What took the longest was the fact that I forgot to add one to the end of the result.

You can find the source file here as usual. ### Posted by Kristian Lou

;_;
I don’t have modpow in tcl, and that single calculation (2 to the power of ridiculousness) doesn’t work for me, it overloads the cpu & never returns.

(Normally your explanations are very helpful when I’m stuck and I’m looking for direction btw, thank you for that).

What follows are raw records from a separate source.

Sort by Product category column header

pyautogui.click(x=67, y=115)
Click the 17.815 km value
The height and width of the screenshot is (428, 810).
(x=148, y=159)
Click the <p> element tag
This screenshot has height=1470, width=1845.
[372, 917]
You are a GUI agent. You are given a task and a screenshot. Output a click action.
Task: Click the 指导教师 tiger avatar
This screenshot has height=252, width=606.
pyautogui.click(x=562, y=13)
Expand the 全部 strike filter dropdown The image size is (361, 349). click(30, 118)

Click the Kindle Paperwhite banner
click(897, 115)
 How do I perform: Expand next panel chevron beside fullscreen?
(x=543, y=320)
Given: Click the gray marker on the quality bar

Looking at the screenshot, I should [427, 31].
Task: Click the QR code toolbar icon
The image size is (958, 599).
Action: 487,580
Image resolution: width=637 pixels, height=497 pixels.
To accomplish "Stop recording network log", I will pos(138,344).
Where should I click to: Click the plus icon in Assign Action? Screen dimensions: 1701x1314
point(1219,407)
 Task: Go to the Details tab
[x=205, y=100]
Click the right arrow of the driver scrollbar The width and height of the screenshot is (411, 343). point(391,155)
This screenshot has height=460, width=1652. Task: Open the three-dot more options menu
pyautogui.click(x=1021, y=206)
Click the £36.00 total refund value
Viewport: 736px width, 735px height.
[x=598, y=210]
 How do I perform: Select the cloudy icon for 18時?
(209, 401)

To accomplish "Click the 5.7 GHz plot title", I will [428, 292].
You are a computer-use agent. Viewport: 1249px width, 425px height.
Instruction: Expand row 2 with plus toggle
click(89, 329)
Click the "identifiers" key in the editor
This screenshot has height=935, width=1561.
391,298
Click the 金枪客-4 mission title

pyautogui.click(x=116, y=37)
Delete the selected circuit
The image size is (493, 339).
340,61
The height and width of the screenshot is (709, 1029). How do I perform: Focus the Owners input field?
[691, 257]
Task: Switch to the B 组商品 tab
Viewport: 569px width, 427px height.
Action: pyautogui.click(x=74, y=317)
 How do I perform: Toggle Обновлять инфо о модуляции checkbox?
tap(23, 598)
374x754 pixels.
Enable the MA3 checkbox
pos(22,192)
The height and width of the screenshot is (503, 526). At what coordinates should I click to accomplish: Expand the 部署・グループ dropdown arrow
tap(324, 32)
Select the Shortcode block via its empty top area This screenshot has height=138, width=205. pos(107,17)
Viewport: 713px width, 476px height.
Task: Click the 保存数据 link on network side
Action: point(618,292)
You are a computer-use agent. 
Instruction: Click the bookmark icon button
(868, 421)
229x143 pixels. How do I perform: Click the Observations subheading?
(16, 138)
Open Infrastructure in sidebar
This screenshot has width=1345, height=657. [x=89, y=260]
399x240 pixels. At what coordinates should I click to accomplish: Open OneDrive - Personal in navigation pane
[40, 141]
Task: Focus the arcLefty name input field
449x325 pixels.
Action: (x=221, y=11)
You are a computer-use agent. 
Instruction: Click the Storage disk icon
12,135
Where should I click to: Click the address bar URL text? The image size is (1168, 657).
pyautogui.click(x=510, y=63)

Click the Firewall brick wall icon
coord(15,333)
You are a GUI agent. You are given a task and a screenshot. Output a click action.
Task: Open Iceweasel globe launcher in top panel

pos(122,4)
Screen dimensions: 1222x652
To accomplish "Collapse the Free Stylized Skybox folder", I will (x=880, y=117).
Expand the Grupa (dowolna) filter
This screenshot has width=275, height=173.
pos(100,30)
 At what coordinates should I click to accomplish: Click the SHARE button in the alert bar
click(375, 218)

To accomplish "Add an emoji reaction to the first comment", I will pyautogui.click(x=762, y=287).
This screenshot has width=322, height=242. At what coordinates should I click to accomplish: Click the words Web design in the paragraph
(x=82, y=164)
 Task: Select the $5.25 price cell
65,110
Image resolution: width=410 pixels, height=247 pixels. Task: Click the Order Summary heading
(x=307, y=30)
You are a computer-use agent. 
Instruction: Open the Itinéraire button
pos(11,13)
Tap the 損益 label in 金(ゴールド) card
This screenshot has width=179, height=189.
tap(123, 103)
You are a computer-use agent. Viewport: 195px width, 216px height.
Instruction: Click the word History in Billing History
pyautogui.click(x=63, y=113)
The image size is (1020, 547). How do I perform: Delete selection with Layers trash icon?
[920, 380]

But for anyone who’s interested in solving this problem without using this modpow witchcraft, the following should be of some use. I played around with the powers of 2 and observed:
– the powers of 2, modulo 10, follow a pattern of length 4, starting at 2^1 (2,4,8,6,2,4…)
– the powers of 2, modulo 100, follow a pattern of length 20, starting at 2^2 (04,08,16,32,64,28,56,12,24,48,96,92,84,68,36,72,44,88,76,52,04,08,16…)
– the powers of 2, modulo 1000, follow a pattern of length 100, starting at 2^3

So there’s a more general pattern, where the powers of 2, modulo 10^n
follow a pattern of length 4*5^(n-1), starting at 2^n. It seems like there should be some way to prove this, but it’s beyond me.

Anyway, the upshot of all this is that
(2^7830457)%10000000000 = (2^17957)%10000000000 Antonio

I thought I had a nice solution and then come here to see something that “could be a one-liner”. 🙂

I used a loop to multiply a long X by 2 7830457 times. Each time I convert the value to a string and see if its length exceeds 10. If so, then chop off the left most digits, convert back to a long, and assign to X. Once the loop is done, multiply by 28433 and add 1.

Done in under a minute. Carl J Appellof

Since I mostly use C++, I like to avoid biginteger packages whenever possible. I had run into “modular exponentiation” before, and it was easy to write a function to calculate 2^7830457 etc. without overflowing 64-bit integers.
Wikipedia has a good article and algorithms for it. JeremyP

@Antonio: “Each time I convert the value to a string and see if its length exceeds 10.” You didn’t think to just do n % 1000000000 after each multiplication? It took me less time to write and run the loop than it would have done to check the docs to see if Swift has a “mod pow” function built in.